-------- Provided entries
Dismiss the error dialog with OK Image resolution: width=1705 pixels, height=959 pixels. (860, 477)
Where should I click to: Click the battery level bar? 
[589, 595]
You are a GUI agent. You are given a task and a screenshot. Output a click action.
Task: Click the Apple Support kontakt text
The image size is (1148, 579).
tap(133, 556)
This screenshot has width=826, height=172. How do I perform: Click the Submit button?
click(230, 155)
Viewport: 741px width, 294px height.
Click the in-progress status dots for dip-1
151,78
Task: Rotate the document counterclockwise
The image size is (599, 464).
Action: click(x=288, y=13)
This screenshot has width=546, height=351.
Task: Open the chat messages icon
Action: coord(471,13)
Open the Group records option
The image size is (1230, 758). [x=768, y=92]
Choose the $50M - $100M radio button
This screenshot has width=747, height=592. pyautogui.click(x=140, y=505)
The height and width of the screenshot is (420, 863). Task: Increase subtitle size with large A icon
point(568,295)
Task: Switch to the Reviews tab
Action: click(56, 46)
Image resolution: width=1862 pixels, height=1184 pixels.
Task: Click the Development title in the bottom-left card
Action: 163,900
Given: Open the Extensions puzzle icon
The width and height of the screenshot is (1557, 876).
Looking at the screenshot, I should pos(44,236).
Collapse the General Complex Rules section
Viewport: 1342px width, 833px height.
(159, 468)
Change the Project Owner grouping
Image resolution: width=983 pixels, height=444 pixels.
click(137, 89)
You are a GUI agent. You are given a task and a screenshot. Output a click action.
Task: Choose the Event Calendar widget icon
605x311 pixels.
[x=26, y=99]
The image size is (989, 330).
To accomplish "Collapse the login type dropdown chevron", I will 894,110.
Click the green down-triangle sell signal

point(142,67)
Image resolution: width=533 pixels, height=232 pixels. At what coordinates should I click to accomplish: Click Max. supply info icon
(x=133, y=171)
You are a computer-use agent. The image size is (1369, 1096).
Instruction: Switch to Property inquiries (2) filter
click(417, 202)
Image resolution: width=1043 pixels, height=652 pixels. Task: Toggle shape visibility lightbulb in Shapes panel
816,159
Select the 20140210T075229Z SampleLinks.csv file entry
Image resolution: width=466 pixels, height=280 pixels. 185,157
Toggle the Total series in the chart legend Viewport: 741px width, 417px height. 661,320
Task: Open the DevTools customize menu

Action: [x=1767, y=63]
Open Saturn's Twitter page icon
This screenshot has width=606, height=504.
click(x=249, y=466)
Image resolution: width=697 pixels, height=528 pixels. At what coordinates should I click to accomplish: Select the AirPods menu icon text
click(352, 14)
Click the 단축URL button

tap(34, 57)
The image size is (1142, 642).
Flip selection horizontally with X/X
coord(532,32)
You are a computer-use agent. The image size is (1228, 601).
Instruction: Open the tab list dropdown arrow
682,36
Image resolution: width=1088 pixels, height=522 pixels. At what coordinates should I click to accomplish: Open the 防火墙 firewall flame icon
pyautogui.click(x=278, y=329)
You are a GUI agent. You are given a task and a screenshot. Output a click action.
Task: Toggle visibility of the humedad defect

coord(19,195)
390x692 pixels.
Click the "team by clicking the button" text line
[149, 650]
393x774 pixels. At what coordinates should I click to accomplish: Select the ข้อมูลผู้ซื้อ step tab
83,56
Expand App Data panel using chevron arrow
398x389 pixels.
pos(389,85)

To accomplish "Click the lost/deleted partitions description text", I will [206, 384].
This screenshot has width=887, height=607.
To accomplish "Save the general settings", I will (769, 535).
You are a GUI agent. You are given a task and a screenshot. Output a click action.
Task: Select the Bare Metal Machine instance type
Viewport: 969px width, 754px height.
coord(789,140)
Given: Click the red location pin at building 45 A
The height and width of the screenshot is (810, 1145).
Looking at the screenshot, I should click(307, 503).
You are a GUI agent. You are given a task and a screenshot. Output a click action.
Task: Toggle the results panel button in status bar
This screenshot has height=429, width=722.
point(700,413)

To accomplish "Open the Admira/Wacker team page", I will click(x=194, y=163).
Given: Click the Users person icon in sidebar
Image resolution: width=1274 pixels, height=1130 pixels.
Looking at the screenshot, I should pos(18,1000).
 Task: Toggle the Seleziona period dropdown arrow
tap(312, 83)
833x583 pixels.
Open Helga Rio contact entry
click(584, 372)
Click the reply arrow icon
----------------
# Stated task
Convert the lines of the entries, starting at the line containing "Viewport: 741px width, 294px height." and ending at the line containing "The image size is (1230, 758). [x=768, y=92]", into a Markdown table with columns No. and Text. Number each line in order and skip blank lines.

# Task solution
| No. | Text |
|---|---|
| 1 | Viewport: 741px width, 294px height. |
| 2 | Click the in-progress status dots for dip-1 |
| 3 | 151,78 |
| 4 | Task: Rotate the document counterclockwise |
| 5 | The image size is (599, 464). |
| 6 | Action: click(x=288, y=13) |
| 7 | This screenshot has width=546, height=351. |
| 8 | Task: Open the chat messages icon |
| 9 | Action: coord(471,13) |
| 10 | Open the Group records option |
| 11 | The image size is (1230, 758). [x=768, y=92] |